La conversación que siguió fue un juego de cortesías afiladas. Beatrice elogiaba el parque, lanzaba indirectas sobre las compañías adecuadas y recordaba, con falsa inocencia, que la reputación de una dama dependía de sus elecciones. Eleanor respondió con calma, pero en su interior ardía de incomodidad. Henry, complacido de tener una aliada contra Davenport, reforzaba cada comentario.
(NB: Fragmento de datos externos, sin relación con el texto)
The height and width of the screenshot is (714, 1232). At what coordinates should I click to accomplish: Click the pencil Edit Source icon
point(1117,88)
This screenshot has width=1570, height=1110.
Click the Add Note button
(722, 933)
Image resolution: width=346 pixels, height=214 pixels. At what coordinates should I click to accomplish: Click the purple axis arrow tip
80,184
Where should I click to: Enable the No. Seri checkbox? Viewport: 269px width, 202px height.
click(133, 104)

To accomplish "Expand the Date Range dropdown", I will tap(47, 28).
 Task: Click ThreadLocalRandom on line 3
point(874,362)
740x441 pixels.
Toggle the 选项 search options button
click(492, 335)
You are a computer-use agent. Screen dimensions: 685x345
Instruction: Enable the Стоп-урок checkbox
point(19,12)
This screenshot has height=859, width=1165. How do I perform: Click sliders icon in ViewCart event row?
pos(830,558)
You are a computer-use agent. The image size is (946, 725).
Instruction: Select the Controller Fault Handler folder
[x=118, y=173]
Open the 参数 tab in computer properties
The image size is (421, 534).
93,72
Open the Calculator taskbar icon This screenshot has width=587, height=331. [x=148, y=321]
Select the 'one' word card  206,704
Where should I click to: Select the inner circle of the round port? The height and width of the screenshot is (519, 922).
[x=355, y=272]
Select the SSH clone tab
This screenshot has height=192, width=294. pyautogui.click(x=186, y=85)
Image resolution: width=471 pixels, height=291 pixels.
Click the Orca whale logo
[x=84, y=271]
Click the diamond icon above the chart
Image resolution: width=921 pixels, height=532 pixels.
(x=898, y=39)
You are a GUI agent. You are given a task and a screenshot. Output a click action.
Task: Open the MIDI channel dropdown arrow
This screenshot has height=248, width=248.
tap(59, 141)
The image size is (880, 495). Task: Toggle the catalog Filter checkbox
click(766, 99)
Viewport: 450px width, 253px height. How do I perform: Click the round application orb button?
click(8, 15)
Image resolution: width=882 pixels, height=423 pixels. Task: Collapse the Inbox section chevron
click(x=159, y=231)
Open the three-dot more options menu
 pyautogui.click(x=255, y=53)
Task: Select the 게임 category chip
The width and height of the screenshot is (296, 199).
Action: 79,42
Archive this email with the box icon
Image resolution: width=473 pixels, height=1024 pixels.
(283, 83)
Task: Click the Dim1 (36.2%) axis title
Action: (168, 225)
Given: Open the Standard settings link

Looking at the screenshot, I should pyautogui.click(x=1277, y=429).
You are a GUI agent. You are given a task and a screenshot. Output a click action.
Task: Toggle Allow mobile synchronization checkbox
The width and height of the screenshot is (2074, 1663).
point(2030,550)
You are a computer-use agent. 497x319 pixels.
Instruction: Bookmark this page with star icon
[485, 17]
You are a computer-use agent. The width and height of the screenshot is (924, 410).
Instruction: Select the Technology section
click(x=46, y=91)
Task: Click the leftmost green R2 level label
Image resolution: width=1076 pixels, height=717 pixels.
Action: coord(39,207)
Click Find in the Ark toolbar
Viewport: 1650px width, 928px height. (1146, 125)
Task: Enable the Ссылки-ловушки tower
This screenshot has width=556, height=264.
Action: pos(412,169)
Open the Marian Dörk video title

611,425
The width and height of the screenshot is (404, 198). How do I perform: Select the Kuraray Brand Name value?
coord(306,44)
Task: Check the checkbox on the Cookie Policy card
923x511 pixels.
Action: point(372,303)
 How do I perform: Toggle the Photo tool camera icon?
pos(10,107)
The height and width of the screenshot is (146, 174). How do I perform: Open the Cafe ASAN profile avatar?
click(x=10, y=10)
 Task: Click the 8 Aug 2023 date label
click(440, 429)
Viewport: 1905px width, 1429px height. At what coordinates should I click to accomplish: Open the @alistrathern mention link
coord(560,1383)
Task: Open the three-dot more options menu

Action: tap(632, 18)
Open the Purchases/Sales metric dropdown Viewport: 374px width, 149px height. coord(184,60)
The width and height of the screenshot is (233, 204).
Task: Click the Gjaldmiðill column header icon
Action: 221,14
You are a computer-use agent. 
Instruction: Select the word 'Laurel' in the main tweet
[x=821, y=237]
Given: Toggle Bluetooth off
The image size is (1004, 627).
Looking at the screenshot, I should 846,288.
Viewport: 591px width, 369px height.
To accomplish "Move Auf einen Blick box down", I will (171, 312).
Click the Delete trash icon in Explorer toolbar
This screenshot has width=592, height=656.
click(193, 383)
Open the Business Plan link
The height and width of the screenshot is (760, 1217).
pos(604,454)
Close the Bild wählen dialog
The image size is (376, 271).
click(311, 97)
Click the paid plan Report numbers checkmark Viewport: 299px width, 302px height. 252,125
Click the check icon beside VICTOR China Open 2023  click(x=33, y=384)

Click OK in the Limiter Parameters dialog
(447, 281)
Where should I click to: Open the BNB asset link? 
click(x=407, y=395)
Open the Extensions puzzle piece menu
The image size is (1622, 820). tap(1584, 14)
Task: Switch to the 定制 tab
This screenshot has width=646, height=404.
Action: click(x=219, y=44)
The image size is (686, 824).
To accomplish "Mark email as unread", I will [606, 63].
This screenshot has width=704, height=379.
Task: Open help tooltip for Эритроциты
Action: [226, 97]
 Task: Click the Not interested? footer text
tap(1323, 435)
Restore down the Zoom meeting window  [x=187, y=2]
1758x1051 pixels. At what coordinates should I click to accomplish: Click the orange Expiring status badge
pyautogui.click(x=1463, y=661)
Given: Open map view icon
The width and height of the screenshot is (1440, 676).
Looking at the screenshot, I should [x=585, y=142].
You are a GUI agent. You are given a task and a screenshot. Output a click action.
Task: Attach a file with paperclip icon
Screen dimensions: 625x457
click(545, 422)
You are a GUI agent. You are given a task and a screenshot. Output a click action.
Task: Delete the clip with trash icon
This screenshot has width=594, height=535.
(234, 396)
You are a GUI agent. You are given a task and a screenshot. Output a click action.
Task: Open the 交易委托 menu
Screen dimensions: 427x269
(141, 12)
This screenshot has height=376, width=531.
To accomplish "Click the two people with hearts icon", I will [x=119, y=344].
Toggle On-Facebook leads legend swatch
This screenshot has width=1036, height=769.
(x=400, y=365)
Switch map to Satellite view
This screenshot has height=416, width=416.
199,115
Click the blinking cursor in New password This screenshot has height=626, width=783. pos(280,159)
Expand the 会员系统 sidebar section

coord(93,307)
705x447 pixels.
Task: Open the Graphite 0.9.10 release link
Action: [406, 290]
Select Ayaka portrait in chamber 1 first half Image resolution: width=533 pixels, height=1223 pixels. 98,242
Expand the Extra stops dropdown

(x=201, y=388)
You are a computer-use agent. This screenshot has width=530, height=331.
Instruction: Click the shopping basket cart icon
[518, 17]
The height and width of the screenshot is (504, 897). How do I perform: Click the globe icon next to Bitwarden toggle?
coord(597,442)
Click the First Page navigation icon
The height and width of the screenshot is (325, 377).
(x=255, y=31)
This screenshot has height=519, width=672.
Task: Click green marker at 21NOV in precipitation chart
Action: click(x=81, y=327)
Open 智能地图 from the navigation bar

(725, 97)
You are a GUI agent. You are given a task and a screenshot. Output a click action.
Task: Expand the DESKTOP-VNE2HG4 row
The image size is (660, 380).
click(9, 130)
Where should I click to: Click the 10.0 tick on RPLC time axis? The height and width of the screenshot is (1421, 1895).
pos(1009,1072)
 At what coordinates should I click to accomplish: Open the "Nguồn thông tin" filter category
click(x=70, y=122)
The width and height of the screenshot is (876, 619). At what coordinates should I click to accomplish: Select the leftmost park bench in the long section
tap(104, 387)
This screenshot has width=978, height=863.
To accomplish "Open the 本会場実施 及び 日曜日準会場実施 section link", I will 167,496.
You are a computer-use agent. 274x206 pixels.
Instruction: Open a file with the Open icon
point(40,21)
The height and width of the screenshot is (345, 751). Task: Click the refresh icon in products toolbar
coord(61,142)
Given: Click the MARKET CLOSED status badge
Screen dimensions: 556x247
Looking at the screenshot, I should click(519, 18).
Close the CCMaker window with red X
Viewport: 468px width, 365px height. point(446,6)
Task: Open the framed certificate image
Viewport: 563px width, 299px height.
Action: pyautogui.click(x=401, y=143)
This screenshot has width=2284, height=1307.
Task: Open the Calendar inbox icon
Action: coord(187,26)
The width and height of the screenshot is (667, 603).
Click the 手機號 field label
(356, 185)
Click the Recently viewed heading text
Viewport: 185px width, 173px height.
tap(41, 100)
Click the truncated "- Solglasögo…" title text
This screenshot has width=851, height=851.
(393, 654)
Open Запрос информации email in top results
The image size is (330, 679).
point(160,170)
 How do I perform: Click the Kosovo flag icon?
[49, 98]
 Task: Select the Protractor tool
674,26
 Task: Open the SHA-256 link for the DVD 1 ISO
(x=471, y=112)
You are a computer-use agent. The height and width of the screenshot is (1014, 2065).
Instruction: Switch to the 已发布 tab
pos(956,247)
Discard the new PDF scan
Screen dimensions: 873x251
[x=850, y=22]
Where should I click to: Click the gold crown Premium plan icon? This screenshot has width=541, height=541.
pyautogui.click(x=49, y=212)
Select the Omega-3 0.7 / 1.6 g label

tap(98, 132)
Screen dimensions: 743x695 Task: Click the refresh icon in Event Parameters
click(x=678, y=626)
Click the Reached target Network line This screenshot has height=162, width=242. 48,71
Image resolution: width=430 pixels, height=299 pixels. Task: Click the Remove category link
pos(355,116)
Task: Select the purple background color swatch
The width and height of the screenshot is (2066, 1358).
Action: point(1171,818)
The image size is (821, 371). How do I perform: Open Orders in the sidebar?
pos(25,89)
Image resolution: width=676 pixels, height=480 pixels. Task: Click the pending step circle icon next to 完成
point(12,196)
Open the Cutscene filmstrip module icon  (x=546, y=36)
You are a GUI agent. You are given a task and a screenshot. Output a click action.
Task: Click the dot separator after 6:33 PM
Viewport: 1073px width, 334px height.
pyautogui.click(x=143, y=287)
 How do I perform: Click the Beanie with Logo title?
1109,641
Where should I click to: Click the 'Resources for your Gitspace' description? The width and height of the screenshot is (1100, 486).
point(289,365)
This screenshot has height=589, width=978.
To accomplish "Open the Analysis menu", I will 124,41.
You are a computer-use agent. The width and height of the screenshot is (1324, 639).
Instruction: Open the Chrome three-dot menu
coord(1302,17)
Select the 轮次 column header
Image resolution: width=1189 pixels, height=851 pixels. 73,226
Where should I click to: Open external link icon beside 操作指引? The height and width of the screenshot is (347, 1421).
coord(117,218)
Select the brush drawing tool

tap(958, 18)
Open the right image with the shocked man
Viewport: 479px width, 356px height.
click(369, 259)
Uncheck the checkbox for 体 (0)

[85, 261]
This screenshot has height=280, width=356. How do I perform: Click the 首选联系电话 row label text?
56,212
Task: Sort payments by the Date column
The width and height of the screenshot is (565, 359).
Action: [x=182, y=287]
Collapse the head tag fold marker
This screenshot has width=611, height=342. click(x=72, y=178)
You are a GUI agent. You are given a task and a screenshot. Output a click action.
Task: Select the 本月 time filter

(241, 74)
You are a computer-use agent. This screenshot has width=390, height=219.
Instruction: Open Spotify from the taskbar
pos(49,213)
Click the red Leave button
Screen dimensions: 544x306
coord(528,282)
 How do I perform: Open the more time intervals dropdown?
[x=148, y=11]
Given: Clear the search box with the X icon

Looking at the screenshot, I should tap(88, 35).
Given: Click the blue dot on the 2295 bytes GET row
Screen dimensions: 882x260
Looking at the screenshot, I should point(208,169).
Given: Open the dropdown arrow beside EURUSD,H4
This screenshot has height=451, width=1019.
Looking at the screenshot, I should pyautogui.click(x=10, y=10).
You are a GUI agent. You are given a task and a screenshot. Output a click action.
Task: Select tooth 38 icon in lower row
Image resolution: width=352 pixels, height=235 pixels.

Alaric, en cambio, se mantenía imperturbable, respondiendo solo lo justo, como si ninguna palabra pudiera rozar su serenidad. Sin embargo, cuando sus ojos se encontraban con los de Eleanor, había en ellos una complicidad silenciosa, un entendimiento que ninguno de los demás podía percibir.
Al caer la tarde, Eleanor regresó a su carruaje con la sensación de haber atravesado una batalla invisible. Entre las expectativas de su madre, la insistencia de Henry y la vigilancia de Beatrice, todo parecía conspirar contra lo que su corazón empezaba a desear.
De regreso a casa, mientras observaba el sol ocultarse tras los edificios de Londres, Eleanor se preguntó cuánto tiempo podría resistir antes de dejarse arrastrar por el misterio oscuro que Alaric representaba.